Indian industrialist

Nawab Shah Alam Khan (1921-2017) was an Indian industrialist, educationist and cultural connoisseur from Hyderabad, India. The main commercial venture he ran was the Hyderabad Deccan Cigarette Factory. He was also the chairman of the Sultan ul Uloom Educational Society.

==Background and family==
Shah Alam Khan was the son of Mir Khan (also known as Nawab Zabardast Khan) and belonged to an affluent Muslim family of Hyderabad state. Born in 1921, he grew up in an environment of wealth and privilege. However, he lost his father when he was a child, and his mother died when he was a teenager. His maternal uncle played a large role in raising him after the death of his father. At a young age, while he was still a college student, Shah Alam was married to Abida Khatoon, daughter of Mohammad Abdus Sattar, a successful tradesman turned industrialist who had founded the Hyderabad Deccan Cigarette Factory in 1921. Abdus Sattar had already died, and Abida, his only child and heir, was barely into her teens when they were married. Shah Alam Khan was favored by Abida's mother because he was well-educated and hailed from a respectable Nawabi family, but had little money or immediate family. The match was arranged by their families in the usual Hyderabadi way, and the marriage, which lasted all their lives, was harmonious. The couple had seven children, all boys, including Mehboob Alam Khan, who runs the Hyderabad Deccan Cigarette Factory and is a food connoisseur.

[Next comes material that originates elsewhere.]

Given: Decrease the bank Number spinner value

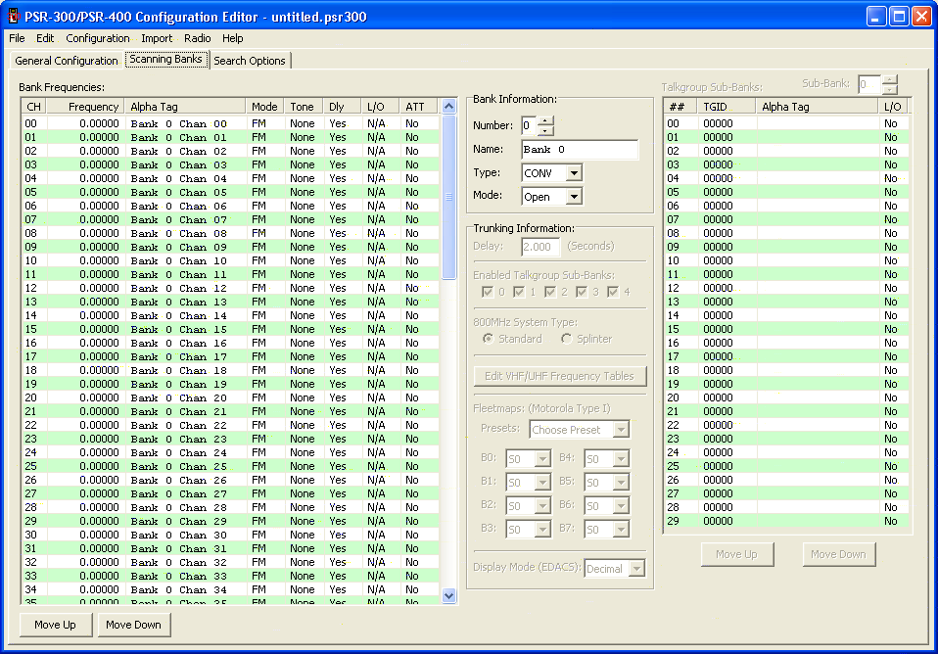Looking at the screenshot, I should tap(545, 130).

Not long after their wedding, Shah Alam Khan and Abida Khatoon had to adjust to change on a grand scale. The end of the British Raj, the extinguishing of the State of Hyderabad and the partition of India changed the society in which they lived.

==Career==
Shah Alam Khan soon took charge of the cigarette factory, which had been faltering after the death of his father-in-law. Despite a challenging social situation, he nurtured the factory to unprecedented heights of success. The "Golconda" brand of cigarette was popular in India for several decades. It became a major money-spinner, and Shah Alam Khan, who was a sensible and even canny businessman despite his gentlemanly deportment, made intelligent investments in urban real estate, agricultural lands, a dairy farm and so on. Nevertheless, by the mid-1970s, the cigarette business was again faltering for several reasons. The tax regime was very unfavorable; cigarettes were now strongly discouraged by government and society alike. More importantly, multinational companies run by foreign-trained MBAs had changed the entire marketing paradigm of cigarettes and other consumer goods.

==Other interests==
Shah Alam Khan was the chairman of the Sultan ul Uloom Educational Society. He was also a member of Board of Management and Academic Senate of Osmania University. He had other interests as well. He was the founder member of Hyderabad Rose Society and was known for his intimate knowledge about cultivation of roses. He had won many awards both nationally and internationally for his rose cultivars.

==Death==
Shah Alam Khan died on 23 October 2017 aged 96. His mortal remains were laid to rest at the Masjid-e-Salima Khatoon in Himayatnagar at 5 pm the same day. He was survived by his wife, seven sons, and many grandchildren.